[Extracted data entries]
..........

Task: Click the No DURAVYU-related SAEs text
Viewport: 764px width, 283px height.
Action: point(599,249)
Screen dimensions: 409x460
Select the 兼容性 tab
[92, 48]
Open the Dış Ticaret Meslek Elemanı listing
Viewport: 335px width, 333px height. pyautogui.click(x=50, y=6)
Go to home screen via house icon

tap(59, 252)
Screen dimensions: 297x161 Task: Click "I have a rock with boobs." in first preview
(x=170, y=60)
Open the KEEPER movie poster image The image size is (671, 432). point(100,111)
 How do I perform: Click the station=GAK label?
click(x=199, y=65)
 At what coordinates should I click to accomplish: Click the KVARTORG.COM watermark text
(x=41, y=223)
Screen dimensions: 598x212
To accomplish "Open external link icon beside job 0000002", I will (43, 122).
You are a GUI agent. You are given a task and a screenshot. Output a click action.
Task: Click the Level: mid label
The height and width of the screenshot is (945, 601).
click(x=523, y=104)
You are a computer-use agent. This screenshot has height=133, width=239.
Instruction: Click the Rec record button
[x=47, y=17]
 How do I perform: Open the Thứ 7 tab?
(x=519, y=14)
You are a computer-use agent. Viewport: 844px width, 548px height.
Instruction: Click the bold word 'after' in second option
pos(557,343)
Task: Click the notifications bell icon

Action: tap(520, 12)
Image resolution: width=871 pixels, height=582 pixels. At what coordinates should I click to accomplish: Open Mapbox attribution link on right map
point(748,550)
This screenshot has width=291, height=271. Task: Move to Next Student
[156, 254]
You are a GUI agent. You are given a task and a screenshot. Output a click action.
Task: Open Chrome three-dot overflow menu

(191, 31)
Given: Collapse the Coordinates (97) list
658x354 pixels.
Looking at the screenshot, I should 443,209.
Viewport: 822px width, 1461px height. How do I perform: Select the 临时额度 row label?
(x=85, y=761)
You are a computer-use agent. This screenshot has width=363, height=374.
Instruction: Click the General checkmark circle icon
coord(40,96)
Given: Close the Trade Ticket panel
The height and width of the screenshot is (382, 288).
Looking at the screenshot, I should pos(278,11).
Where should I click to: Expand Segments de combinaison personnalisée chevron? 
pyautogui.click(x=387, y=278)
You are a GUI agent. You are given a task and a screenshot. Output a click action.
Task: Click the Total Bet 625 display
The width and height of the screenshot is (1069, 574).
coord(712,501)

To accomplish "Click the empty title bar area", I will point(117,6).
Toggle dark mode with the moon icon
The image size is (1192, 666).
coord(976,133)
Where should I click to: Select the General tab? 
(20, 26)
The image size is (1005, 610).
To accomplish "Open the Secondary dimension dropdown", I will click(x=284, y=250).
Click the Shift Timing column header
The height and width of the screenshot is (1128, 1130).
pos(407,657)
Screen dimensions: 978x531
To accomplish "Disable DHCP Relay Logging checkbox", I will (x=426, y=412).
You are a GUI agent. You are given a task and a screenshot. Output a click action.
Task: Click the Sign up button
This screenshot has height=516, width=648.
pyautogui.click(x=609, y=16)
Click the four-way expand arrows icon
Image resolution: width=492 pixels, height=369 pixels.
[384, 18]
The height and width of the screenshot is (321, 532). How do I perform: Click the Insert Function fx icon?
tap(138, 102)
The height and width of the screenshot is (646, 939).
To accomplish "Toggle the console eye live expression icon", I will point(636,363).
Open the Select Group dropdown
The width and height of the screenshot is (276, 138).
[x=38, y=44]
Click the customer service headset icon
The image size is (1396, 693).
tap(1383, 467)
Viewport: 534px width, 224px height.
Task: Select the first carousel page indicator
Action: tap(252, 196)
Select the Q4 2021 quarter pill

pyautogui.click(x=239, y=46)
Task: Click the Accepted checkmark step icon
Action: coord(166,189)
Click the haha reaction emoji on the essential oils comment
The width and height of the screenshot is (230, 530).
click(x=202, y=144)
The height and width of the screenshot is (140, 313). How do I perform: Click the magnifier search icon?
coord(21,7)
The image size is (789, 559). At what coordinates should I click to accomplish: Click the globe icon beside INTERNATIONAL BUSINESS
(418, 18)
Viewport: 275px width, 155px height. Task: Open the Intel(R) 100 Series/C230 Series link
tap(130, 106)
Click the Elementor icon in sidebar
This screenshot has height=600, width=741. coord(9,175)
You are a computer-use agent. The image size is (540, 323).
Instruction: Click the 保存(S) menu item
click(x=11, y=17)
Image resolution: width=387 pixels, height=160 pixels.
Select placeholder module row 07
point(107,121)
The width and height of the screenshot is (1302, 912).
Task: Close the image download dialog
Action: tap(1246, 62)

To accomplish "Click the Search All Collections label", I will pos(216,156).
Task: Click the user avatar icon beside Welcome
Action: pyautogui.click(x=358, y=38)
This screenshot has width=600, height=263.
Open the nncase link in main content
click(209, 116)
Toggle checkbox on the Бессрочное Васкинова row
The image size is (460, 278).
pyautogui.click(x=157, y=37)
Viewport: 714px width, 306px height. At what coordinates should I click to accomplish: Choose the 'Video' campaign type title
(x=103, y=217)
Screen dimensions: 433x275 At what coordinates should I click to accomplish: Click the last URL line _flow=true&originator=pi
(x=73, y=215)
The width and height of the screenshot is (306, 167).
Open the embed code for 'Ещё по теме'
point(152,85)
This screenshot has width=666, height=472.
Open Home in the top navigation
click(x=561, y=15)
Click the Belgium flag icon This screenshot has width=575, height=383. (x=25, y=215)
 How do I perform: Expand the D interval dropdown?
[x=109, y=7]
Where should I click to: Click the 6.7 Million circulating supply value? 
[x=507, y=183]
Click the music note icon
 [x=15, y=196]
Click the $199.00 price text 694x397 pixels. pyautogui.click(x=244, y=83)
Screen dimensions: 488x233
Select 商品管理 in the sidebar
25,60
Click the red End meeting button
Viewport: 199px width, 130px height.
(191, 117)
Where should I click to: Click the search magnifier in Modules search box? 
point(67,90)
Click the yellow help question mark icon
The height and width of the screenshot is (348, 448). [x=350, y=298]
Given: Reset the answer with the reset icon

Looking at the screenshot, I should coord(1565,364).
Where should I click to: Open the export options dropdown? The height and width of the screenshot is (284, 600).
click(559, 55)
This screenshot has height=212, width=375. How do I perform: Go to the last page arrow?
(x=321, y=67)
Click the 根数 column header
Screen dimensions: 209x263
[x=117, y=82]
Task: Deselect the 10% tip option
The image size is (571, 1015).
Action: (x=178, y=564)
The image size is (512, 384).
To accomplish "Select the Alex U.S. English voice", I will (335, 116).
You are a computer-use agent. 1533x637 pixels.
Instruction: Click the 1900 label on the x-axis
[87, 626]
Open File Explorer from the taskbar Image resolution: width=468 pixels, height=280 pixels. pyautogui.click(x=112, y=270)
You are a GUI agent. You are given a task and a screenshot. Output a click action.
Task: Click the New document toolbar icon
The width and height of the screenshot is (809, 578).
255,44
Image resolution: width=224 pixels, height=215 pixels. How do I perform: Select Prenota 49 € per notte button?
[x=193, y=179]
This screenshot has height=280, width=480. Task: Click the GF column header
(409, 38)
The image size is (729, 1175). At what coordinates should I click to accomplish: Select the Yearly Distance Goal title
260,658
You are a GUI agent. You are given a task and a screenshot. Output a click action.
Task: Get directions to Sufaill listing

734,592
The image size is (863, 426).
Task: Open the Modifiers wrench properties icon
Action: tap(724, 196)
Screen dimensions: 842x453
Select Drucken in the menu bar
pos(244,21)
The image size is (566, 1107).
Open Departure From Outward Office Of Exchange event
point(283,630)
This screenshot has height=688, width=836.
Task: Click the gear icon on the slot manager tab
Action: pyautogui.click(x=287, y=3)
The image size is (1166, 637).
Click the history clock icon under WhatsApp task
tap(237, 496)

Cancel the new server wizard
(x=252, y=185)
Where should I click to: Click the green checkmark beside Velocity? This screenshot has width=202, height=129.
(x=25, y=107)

..........

TASK DETAILS:
All that belongs in the answer is the run of lines above from the line containing "This screenshot has height=516, width=648." through the line containing "The height and width of the screenshot is (646, 939).", exactly as written.

RESULT FOR THIS TASK:
This screenshot has height=516, width=648.
pyautogui.click(x=609, y=16)
Click the four-way expand arrows icon
Image resolution: width=492 pixels, height=369 pixels.
[384, 18]
The height and width of the screenshot is (321, 532). How do I perform: Click the Insert Function fx icon?
tap(138, 102)
The height and width of the screenshot is (646, 939).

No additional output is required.